Because tax rules can depend on the employee’s year-to-date benefits and any subsequent employer within the same year, the employer typically computes withholding based on the employee’s records and applicable regulations.


Common Issues and How They Are Usually Resolved

1) Employer excludes allowances that are arguably part of regular wage

If an allowance is consistently paid and effectively forms part of the wage structure, disputes may arise as to whether it should be included in “basic salary.” The resolution depends on the nature of the payment, its purpose, and whether it is treated as part of basic pay.

2) Employer counts months in a way that reduces the pro-rated amount

A method that undercounts service (e.g., not counting a month when an employee worked most of it) can be challenged, especially if it deviates from “actual salary earned” computation.

3) Employer delays final pay indefinitely due to “clearance”

Clearance is a legitimate process, but withholding final pay without reasonable basis can be contested.
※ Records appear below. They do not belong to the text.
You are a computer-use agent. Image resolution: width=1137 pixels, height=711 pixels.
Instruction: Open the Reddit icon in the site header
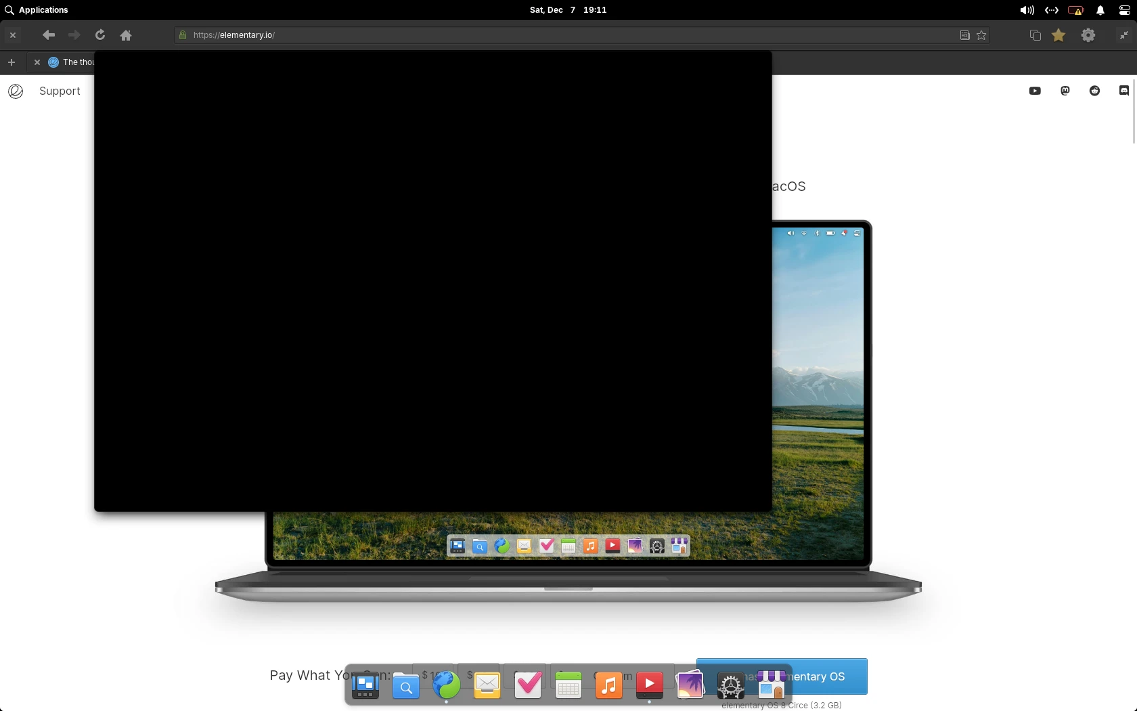(x=1094, y=90)
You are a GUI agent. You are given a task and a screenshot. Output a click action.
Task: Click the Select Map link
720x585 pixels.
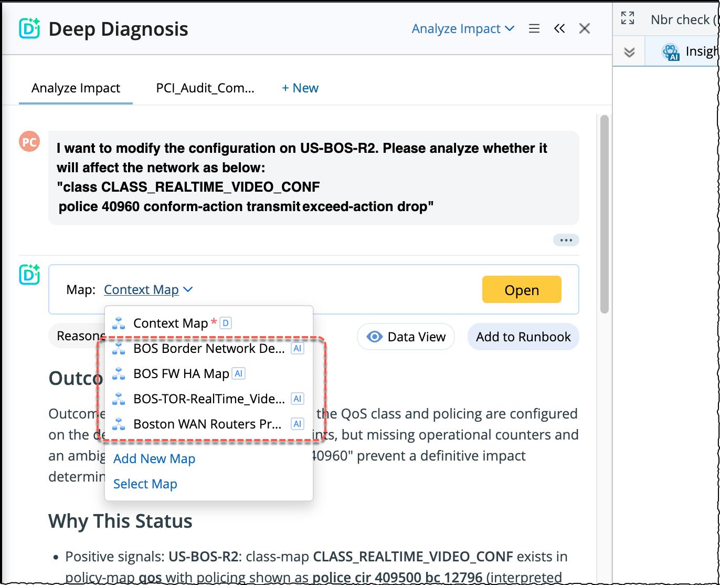pos(145,484)

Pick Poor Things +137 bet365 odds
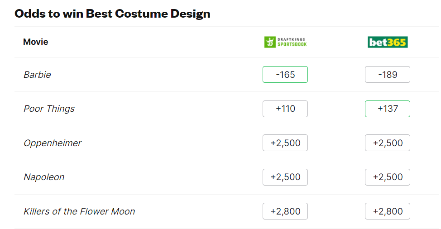pos(388,109)
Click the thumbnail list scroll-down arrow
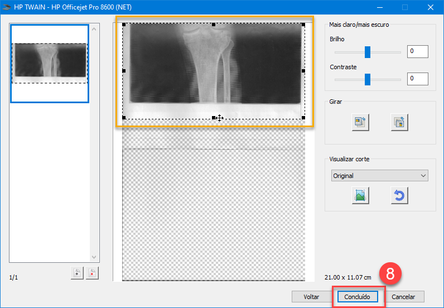Viewport: 444px width, 308px height. (x=94, y=257)
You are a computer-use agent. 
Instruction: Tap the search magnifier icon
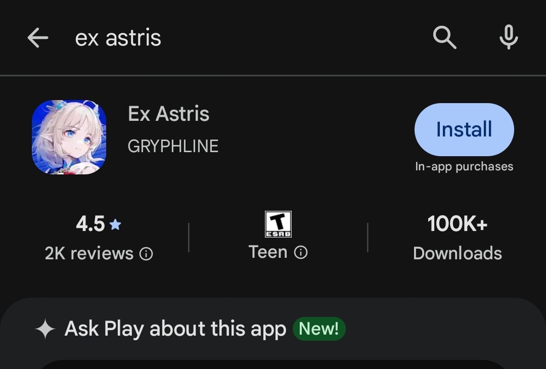coord(445,38)
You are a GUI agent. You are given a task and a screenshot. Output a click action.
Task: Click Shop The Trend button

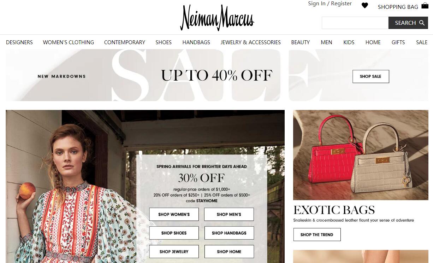(x=317, y=235)

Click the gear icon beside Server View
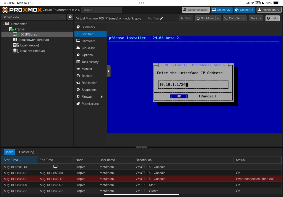tap(70, 17)
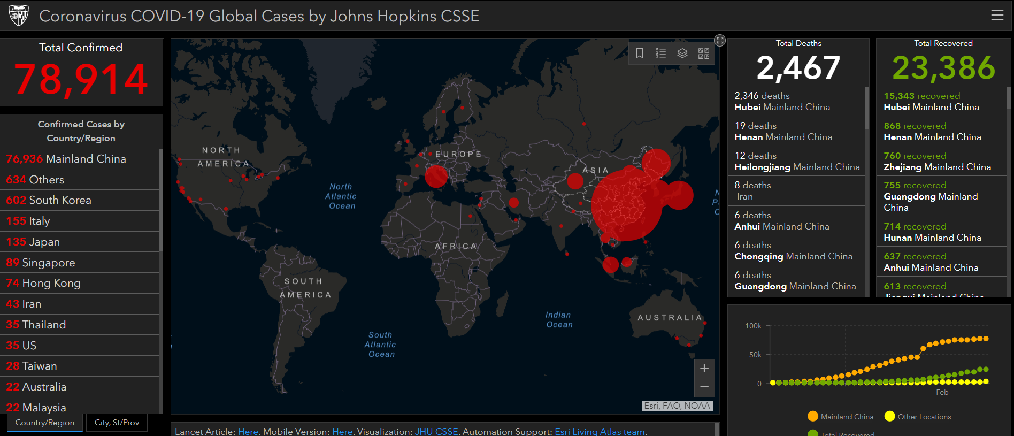
Task: Open the Basemap gallery icon
Action: pos(704,53)
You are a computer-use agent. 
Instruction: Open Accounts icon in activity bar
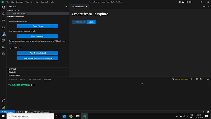[3, 101]
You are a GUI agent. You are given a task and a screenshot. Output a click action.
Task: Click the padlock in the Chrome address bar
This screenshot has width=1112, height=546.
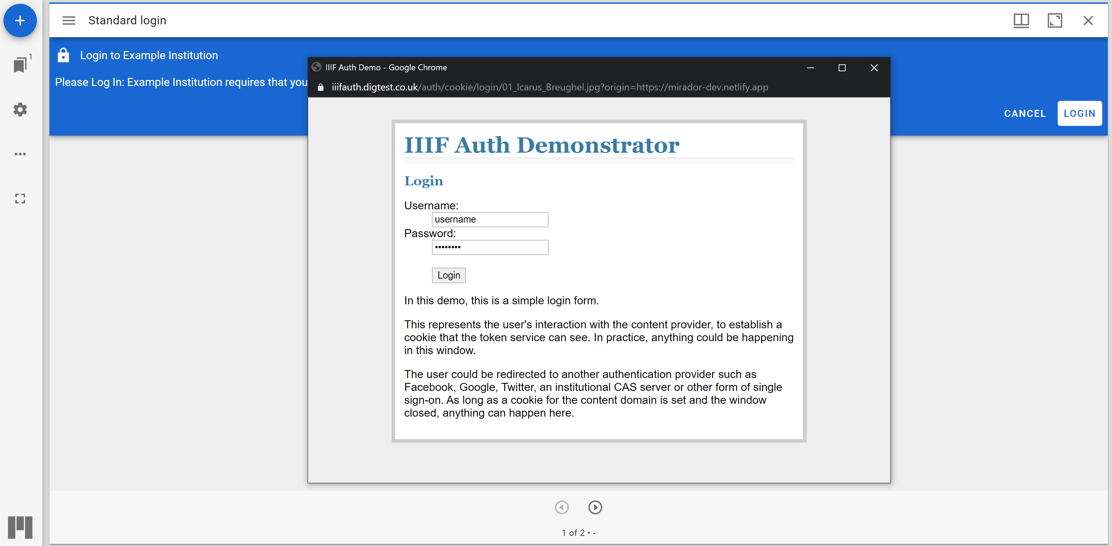[x=320, y=87]
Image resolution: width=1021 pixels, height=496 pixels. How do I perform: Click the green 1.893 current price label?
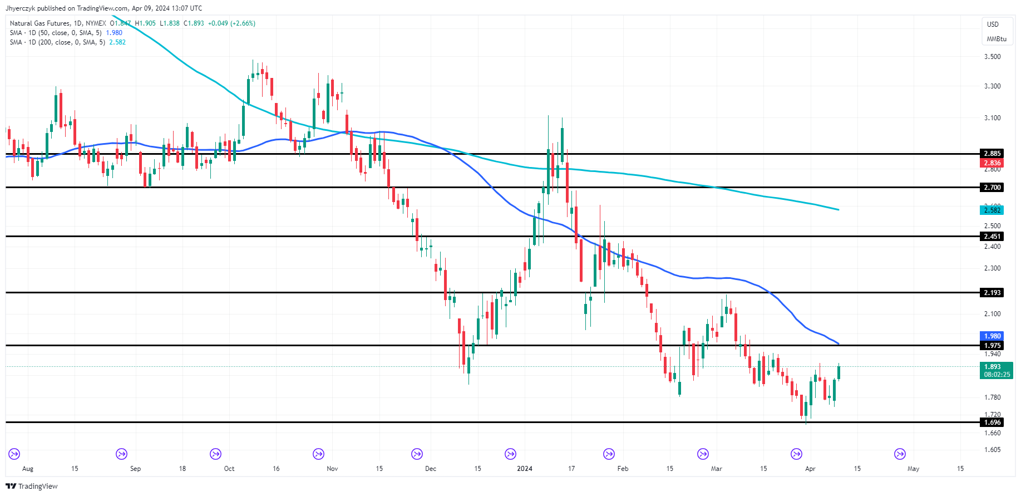(x=995, y=370)
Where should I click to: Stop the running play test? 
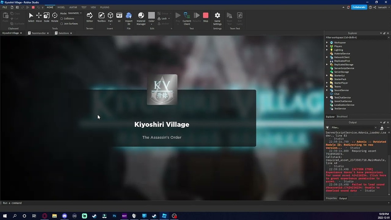click(205, 18)
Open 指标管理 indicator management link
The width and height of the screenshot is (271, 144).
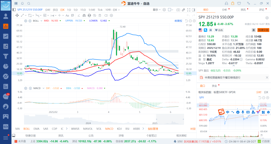(153, 129)
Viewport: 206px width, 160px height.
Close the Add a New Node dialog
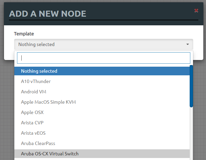pos(196,11)
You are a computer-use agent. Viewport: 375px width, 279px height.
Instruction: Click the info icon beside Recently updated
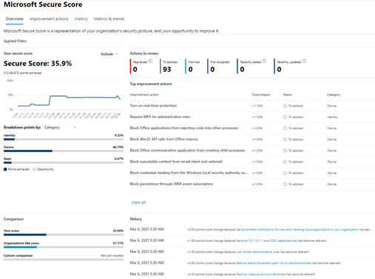304,61
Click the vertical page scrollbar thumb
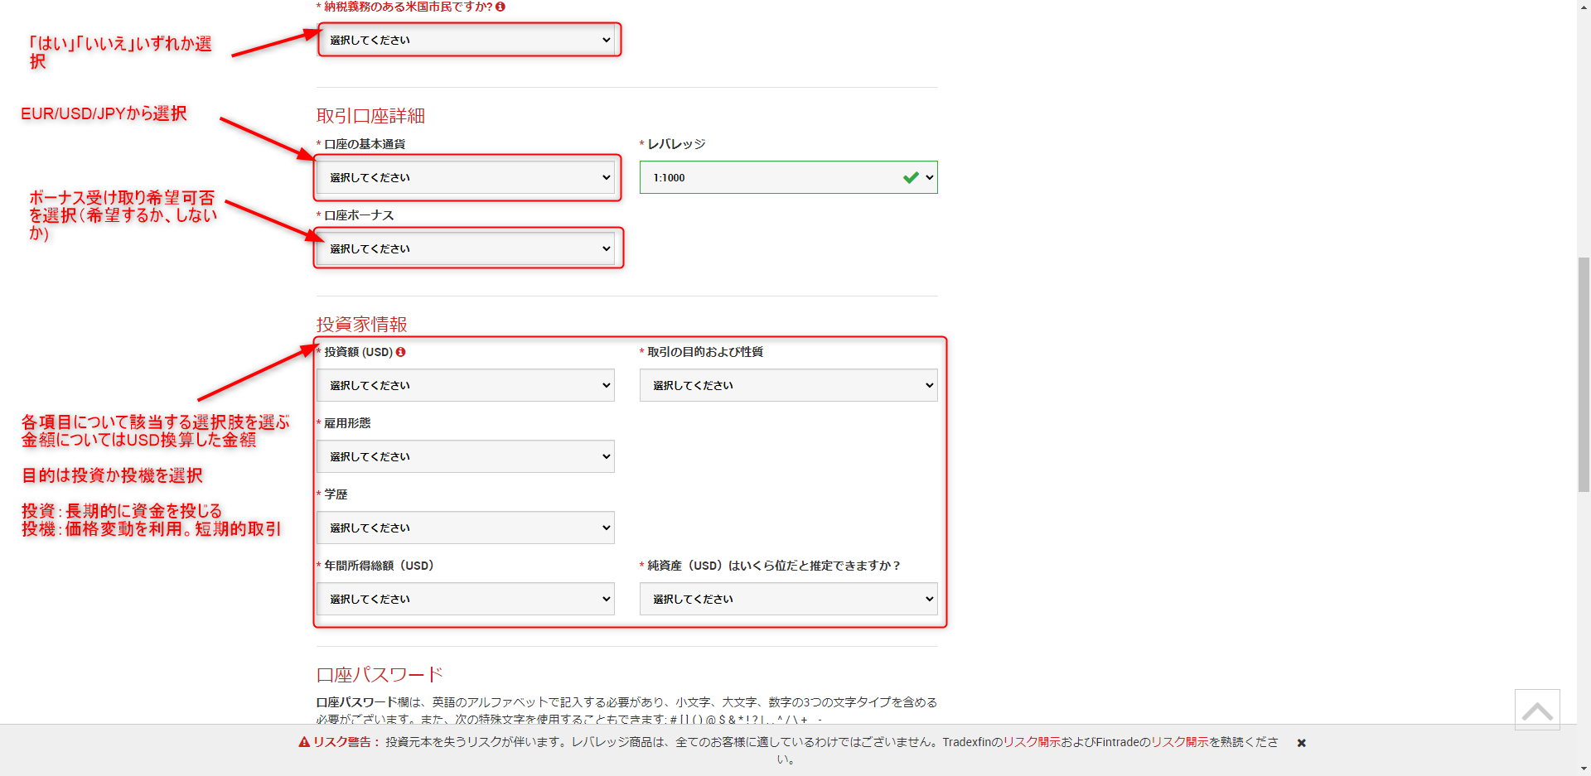 click(1584, 373)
Proper documentation of accountabilities and a reasonable processing period matter.

4) Employee is labeled “managerial” to avoid 13th month

Job titles are not controlling. Actual duties and authority matter in determining exemption.

5) Company claims it already gives an “equivalent”

An employer may argue that certain bonuses or benefits are equivalent to the 13th month pay. The equivalence must meet legal standards; it cannot be a discretionary or conditional bonus that does not reliably satisfy the statutory requirement.


Practical Computation Examples

Example A: Fixed monthly basic salary

  • Basic monthly salary: PHP 30,000
  • Resigned effective: August 31
  • Basic salary earned Jan–Aug: PHP 30,000 × 8 = PHP 240,000
  • Pro-rated 13th month: PHP 240,000 ÷ 12 = PHP 20,000

Example B: Resigned mid-month, with actual earnings approach

  • Monthly basic: PHP 24,000
  • Last day: May 15
  • Basic salary earned Jan–Apr: PHP 24,000 × 4 = PHP 96,000
  • Basic salary earned May 1–15 (assuming half-month basic): PHP 12,000
  • Total basic earned: PHP 108,000
  • Pro-rated 13th month: PHP 108,000 ÷ 12 = PHP 9,000

(Actual payroll proration may use daily rate and actual working days; the method should track actual basic salary earned.)


What Employees Should Prepare (Evidence and Documents)

If there is a dispute, these are useful:

  • Employment contract and compensation terms
  • Payslips showing basic salary and pay components
  • Certificate of employment / resignation acceptance
  • Final payslip / final pay computation sheet
  • Proof of partial 13th month payments (if any)
  • Company handbook or policy (to show what is promised, though statutory minimums prevail)

What Employers Should Do (Compliance Checklist)

  • Determine whether the employee is covered or exempt based on duties and classification
  • Compute pro-rated 13th month based on total basic salary earned in the calendar year up to separation
  • Include the pro-rated amount in final pay
  • Provide a clear breakdown of computation and any lawful deductions
  • Avoid forfeiture clauses for statutory benefits
  • Ensure any “equivalent benefit” program truly meets legal requirements and is properly documented

Bottom Line

A resigned employee in the Philippines can still receive 13th month pay—specifically, the pro-rated 13th month pay corresponding to the basic salary earned during the calendar year up to the resignation/separation date, so long as the employee is within the law’s coverage. Resignation is not a legal ground to forfeit an earned statutory minimum benefit.

Disclaimer: This content is not legal advice and may involve AI assistance. Information may be inaccurate.